■ **OBJECTIVE**
Can you turn everything in the material from the line containing "Click the duplicate" down to the line containing "Looking at the screenshot, I should [667, 15].", both included, into a numbered list with the blank lines dropped?

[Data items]
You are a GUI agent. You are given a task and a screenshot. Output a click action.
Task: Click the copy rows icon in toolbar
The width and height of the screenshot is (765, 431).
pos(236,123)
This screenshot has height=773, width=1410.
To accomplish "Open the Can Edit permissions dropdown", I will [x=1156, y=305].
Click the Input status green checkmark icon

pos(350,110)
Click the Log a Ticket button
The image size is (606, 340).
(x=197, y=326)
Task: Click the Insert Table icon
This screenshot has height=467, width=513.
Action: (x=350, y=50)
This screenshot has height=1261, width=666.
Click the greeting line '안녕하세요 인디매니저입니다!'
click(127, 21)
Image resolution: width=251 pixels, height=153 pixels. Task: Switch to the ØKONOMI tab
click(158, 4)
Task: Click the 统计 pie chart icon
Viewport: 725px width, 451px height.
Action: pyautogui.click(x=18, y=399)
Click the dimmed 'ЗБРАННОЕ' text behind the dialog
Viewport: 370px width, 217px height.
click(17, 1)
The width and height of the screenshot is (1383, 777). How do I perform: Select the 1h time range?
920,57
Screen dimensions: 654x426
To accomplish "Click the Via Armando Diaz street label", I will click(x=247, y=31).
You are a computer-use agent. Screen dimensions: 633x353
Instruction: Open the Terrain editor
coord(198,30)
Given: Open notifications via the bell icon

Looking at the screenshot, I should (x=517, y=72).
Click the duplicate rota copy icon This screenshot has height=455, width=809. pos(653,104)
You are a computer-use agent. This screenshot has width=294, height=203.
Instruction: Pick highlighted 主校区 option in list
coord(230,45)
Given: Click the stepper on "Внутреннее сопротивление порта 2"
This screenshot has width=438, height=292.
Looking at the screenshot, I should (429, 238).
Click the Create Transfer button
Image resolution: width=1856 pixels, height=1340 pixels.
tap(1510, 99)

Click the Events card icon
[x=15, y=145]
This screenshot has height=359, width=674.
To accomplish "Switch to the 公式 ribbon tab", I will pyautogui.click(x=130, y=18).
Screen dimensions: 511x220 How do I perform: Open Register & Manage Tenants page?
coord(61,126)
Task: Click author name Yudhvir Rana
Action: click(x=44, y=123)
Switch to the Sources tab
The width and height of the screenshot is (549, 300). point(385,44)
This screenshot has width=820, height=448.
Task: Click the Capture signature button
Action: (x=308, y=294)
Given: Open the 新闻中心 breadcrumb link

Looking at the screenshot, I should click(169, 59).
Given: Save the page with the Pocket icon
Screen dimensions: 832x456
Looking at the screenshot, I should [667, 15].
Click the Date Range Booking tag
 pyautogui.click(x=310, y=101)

■ **EXERCISE OUTPUT**
1. Click the duplicate rota copy icon This screenshot has height=455, width=809. pos(653,104)
2. You are a computer-use agent. This screenshot has width=294, height=203.
3. Instruction: Pick highlighted 主校区 option in list
4. coord(230,45)
5. Given: Click the stepper on "Внутреннее сопротивление порта 2"
6. This screenshot has width=438, height=292.
7. Looking at the screenshot, I should (429, 238).
8. Click the Create Transfer button
9. Image resolution: width=1856 pixels, height=1340 pixels.
10. tap(1510, 99)
11. Click the Events card icon
12. [x=15, y=145]
13. This screenshot has height=359, width=674.
14. To accomplish "Switch to the 公式 ribbon tab", I will pyautogui.click(x=130, y=18).
15. Screen dimensions: 511x220 How do I perform: Open Register & Manage Tenants page?
16. coord(61,126)
17. Task: Click author name Yudhvir Rana
18. Action: click(x=44, y=123)
19. Switch to the Sources tab
20. The width and height of the screenshot is (549, 300). point(385,44)
21. This screenshot has width=820, height=448.
22. Task: Click the Capture signature button
23. Action: (x=308, y=294)
24. Given: Open the 新闻中心 breadcrumb link
25. Looking at the screenshot, I should click(169, 59).
26. Given: Save the page with the Pocket icon
27. Screen dimensions: 832x456
28. Looking at the screenshot, I should [667, 15].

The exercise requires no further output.